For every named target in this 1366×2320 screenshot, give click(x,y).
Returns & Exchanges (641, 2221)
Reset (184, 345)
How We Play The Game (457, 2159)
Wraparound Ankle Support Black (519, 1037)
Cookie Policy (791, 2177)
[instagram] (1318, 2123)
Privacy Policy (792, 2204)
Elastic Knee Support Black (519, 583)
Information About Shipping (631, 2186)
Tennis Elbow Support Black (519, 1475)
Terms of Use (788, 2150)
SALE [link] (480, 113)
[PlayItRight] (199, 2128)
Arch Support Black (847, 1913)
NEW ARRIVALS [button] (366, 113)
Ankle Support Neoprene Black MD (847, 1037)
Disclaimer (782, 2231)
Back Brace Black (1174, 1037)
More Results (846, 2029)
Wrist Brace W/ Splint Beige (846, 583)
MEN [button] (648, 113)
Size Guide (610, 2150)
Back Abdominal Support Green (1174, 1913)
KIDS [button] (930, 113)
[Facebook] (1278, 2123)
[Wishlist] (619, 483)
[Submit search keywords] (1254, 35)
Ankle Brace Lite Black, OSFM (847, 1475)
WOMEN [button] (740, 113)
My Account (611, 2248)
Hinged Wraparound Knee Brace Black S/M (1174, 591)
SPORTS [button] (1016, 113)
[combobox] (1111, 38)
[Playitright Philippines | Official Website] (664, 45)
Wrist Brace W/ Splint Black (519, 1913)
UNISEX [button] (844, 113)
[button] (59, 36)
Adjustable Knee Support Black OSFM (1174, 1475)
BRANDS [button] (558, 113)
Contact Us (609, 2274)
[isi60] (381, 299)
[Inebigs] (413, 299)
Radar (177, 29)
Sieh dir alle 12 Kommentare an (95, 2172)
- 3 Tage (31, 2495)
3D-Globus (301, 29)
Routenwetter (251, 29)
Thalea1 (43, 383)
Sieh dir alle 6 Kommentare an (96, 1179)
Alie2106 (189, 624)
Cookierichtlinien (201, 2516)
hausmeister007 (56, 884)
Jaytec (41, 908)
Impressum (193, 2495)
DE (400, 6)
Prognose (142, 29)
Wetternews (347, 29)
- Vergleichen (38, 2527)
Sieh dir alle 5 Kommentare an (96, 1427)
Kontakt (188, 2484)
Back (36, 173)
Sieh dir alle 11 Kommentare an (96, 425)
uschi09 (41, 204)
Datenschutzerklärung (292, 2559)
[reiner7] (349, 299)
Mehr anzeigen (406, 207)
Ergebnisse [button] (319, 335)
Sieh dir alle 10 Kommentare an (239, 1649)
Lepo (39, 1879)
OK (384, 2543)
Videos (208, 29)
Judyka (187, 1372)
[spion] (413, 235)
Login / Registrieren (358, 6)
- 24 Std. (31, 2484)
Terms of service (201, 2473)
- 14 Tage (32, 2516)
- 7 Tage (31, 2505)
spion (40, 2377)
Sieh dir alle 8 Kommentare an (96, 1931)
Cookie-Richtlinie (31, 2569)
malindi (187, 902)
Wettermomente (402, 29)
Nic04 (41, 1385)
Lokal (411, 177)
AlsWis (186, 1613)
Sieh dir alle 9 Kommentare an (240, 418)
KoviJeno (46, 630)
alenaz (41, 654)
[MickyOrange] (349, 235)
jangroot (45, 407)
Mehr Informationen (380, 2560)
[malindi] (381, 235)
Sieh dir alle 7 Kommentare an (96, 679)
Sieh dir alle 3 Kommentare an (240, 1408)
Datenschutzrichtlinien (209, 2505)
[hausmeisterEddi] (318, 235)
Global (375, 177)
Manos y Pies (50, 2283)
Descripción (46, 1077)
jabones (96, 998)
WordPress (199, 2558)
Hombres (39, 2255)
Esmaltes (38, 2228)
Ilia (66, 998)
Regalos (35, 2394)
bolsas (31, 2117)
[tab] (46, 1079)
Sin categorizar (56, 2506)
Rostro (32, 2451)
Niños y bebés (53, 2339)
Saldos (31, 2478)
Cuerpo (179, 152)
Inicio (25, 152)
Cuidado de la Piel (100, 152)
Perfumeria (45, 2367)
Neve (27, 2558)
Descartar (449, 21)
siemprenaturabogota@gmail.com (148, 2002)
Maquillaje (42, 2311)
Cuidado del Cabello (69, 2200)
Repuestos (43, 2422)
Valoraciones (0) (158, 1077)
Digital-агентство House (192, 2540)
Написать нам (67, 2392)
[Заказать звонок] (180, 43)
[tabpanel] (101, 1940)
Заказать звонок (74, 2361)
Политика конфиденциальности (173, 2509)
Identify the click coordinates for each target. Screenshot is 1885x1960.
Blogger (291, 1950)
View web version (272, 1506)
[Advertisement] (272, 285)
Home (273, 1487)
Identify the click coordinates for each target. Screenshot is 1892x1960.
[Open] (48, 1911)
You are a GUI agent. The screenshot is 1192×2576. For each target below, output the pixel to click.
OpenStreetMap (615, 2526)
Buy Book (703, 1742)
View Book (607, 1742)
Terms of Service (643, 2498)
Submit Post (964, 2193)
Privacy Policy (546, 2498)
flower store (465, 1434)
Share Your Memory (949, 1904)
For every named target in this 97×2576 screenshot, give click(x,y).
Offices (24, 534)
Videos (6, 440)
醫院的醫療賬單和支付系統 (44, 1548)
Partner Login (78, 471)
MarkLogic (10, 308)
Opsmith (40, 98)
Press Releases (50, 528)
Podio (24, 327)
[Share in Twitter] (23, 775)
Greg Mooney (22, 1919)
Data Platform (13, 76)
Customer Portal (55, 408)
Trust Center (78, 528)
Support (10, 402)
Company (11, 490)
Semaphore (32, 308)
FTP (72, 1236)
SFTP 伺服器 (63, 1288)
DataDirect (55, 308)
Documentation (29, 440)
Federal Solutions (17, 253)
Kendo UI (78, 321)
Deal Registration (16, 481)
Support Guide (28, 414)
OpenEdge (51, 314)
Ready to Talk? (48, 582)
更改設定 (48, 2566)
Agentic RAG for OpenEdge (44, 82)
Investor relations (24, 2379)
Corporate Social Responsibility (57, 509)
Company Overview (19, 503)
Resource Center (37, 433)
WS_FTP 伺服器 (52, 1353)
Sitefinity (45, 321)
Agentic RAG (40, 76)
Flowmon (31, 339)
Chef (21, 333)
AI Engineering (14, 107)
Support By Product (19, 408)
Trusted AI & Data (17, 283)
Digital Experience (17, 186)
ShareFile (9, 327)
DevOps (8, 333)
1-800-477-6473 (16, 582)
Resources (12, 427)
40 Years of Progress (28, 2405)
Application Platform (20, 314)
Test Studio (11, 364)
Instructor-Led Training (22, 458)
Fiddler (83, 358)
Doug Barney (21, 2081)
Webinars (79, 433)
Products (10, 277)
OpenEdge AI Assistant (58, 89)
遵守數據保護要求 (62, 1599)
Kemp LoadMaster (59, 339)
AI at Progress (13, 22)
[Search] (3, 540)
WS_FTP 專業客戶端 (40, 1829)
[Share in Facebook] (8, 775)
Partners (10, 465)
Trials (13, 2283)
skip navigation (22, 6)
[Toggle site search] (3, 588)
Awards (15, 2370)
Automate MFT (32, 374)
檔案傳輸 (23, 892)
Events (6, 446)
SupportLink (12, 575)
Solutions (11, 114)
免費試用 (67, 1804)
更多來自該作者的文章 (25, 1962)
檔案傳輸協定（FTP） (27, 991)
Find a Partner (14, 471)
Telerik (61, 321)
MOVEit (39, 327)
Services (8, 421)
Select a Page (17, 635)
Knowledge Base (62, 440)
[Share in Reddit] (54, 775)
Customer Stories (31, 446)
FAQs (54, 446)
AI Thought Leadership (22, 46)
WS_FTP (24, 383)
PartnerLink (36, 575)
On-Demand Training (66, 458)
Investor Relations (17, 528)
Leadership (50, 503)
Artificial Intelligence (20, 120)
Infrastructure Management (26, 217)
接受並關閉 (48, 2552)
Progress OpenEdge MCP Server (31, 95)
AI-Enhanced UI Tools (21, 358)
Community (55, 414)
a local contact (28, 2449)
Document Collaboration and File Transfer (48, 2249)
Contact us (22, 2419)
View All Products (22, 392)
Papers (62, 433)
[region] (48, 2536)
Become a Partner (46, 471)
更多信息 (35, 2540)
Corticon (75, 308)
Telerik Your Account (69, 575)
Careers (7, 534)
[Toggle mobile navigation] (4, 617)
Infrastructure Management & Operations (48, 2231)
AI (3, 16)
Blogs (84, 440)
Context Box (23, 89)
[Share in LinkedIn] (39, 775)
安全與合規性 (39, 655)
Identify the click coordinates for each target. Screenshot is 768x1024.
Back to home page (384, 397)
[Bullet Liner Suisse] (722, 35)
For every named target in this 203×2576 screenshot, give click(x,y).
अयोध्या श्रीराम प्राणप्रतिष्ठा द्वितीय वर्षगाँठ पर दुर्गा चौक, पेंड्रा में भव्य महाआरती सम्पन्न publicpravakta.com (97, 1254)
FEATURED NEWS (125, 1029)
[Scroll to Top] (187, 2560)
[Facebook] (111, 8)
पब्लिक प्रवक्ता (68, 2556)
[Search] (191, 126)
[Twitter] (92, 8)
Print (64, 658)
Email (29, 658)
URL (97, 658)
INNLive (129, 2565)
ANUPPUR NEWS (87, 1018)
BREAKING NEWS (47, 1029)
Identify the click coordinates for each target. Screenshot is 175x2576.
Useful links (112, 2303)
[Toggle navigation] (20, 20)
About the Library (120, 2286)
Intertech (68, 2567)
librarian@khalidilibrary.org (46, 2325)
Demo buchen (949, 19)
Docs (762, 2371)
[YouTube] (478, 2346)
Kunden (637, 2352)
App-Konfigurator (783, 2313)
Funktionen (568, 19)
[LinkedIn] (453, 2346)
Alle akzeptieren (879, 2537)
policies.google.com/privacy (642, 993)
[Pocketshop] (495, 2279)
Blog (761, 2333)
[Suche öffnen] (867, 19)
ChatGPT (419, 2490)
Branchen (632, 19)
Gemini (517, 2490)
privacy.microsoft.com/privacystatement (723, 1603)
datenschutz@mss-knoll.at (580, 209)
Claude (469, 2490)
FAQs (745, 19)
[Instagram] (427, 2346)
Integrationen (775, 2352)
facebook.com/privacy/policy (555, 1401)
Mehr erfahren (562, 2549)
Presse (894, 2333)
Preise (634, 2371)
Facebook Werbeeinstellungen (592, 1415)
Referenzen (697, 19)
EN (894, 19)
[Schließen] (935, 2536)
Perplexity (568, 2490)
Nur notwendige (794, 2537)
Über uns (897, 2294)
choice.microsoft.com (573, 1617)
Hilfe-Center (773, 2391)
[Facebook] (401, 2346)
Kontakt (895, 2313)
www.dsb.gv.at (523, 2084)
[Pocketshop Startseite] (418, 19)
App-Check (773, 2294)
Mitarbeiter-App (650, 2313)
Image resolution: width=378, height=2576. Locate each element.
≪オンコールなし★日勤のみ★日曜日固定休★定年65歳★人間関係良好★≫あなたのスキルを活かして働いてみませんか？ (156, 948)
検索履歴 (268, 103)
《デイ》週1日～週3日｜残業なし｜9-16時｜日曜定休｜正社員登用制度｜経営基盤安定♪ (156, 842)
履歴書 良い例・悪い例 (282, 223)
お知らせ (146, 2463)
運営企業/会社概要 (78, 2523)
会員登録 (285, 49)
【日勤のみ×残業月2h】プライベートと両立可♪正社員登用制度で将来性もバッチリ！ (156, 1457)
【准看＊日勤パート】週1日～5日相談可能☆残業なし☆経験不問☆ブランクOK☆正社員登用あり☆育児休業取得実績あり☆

———

— THE TASK —
The answer must consist of each line from the entries that contains the string "Sieh".

— ANSWER BELOW —
Sieh dir alle 12 Kommentare an (95, 2172)
Sieh dir alle 6 Kommentare an (96, 1179)
Sieh dir alle 5 Kommentare an (96, 1427)
Sieh dir alle 11 Kommentare an (96, 425)
Sieh dir alle 10 Kommentare an (239, 1649)
Sieh dir alle 8 Kommentare an (96, 1931)
Sieh dir alle 9 Kommentare an (240, 418)
Sieh dir alle 7 Kommentare an (96, 679)
Sieh dir alle 3 Kommentare an (240, 1408)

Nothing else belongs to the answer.